= Provided text =
— BEGIN —
Those who knew the best of Edinburgh society eight-and-thirty years ago--and when was there ever a better than that best?--must remember the personations of an old Scottish gentlewoman by Miss Stirling Graham, one of which, when Lord Jeffrey was victimized, was famous enough to find its way into _Blackwood_, but in an incorrect form.

Miss Graham's friends have for years urged her to print for them her notes of these pleasant records of the harmless and heart-easing mirth of bygone times; to this she has at last assented, and the result is this entertaining, curious, and beautiful little quarto, in which her friends will recognize the strong understanding and goodness, the wit and invention, and fine _pawky_ humor of the much-loved and warmhearted representative of Viscount Dundee--the terrible Clavers.[1] They will recall that blithe and winning face, sagacious and sincere, that kindly, cheery voice, that rich and quiet laugh, that mingled sense and sensibility, which all met, and still, to our happiness, meet in her, who, with all her gifts and keen perception of the odd, and power of embodying it, never gratified her consciousness of these powers, or ever played

"Her quips and cranks and wanton wiles,"

so as to give pain to any human being.


[Footnote 1: Miss Graham's genealogy in connection with Claverhouse--the same who was killed at Killiecrankie--is as follows:--John Graham of Claverhouse married the Honorable Jean Cochrane, daughter of William Lord Cochrane, eldest son of the first Earl of Dundonald. Their only son, an infant, died December 1689. David Graham, his brother, fought at Killiecrankie, and was outlawed in 1690--died without issue--when the representation of the family devolved on his cousin, David Graham of Duntrune. Alexander Graham of Duntrune died 1782; and on the demise of his last surviving son, Alexander, in 1804, the property was inherited equally by his four surviving sisters, Anne, Amelia, Clementina, and Alison. Amelia, who married Patrick Stirling, Esq., of Pittendreich, was her mother. Clementina married Captain Gavin Drummond of Keltie; their only child was Clementina Countess of Airlie, and mother of the present Earl.]


The title of this memorial is _Mystifications_, and in the opening letter to her dear kinswoman and life-long friend, Mrs. Gillies, widow of Lord Gillies, she thus tells her story:--


DUNTRUNE, April 1859.
— END —
= Dataset excerpt =
— BEGIN —
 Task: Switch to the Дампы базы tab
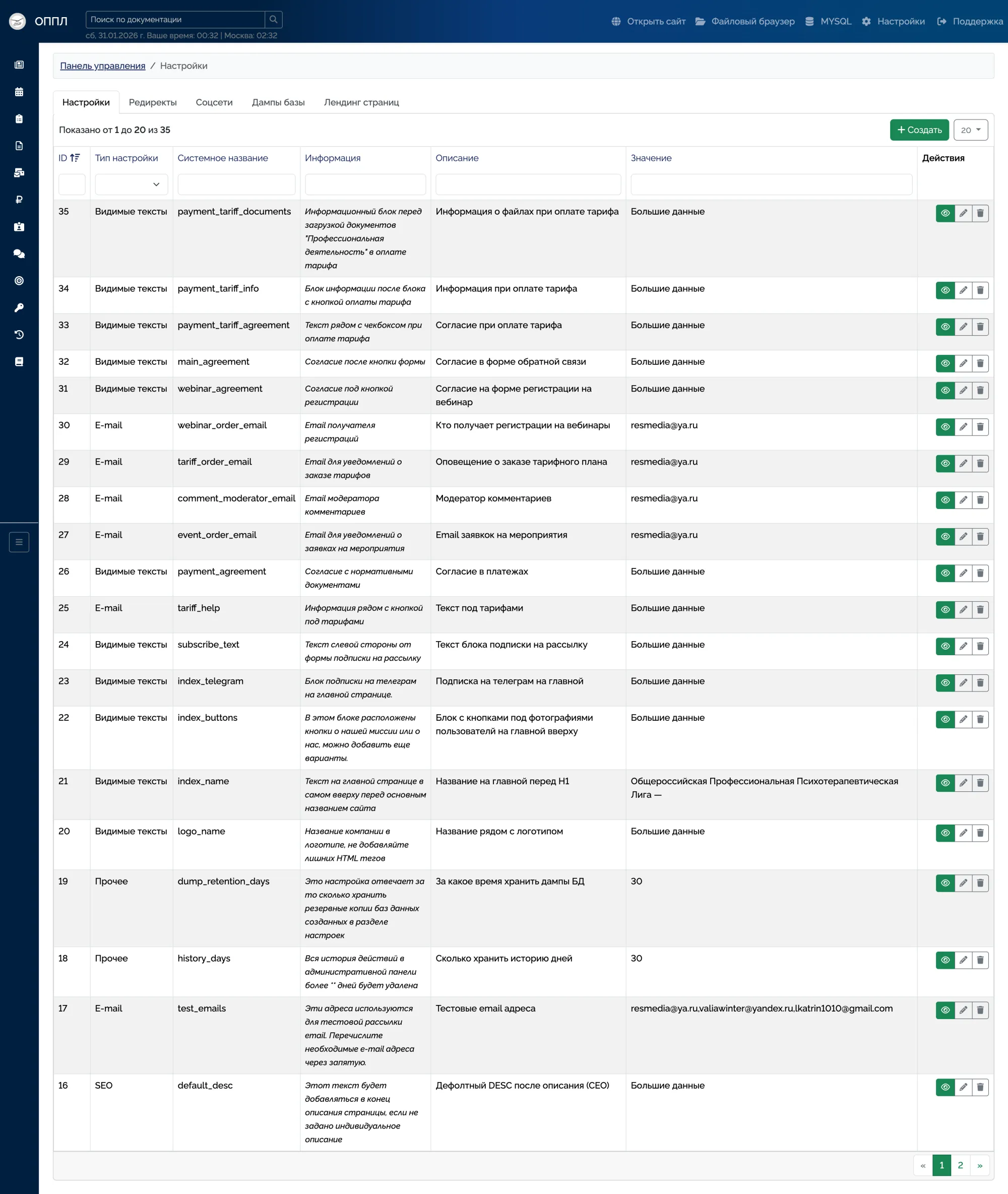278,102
— END —
= Requests =
(a) In the text about Miss Stirling Graham, why did the representation of the Claverhouse family pass to David Graham of Duntrune? Answer in one to three sentences.
(b) Rewrite the footnote in the text about Miss Stirling Graham that begins "Miss Graham's genealogy in connection with Claverhouse" as a short list, keeping its main facts.
(c) According to the text about Miss Stirling Graham, to whom is the opening letter of _Mystifications_ addressed?
The lines after the text come from a different source.

= Solution list =
(a) John Graham of Claverhouse's only son died as an infant in December 1689. His brother David Graham, who fought at Killiecrankie, was outlawed in 1690 and died without issue, so the representation went to their cousin, David Graham of Duntrune.

(b)
- John Graham of Claverhouse, killed at Killiecrankie, married the Honorable Jean Cochrane, daughter of William Lord Cochrane, eldest son of the first Earl of Dundonald.
- Their only son died as an infant in December 1689.
- His brother David Graham fought at Killiecrankie, was outlawed in 1690, and died without issue.
- The representation of the family then passed to a cousin, David Graham of Duntrune.
- Alexander Graham of Duntrune died in 1782. When his last surviving son, Alexander, died in 1804, the property went in equal shares to four sisters: Anne, Amelia, Clementina, and Alison.
- Amelia married Patrick Stirling, Esq., of Pittendreich, and was Miss Graham's mother.
- Clementina married Captain Gavin Drummond of Keltie. Their only child was Clementina Countess of Airlie, mother of the present Earl.

(c) It is addressed to Mrs. Gillies, widow of Lord Gillies, her kinswoman and lifelong friend.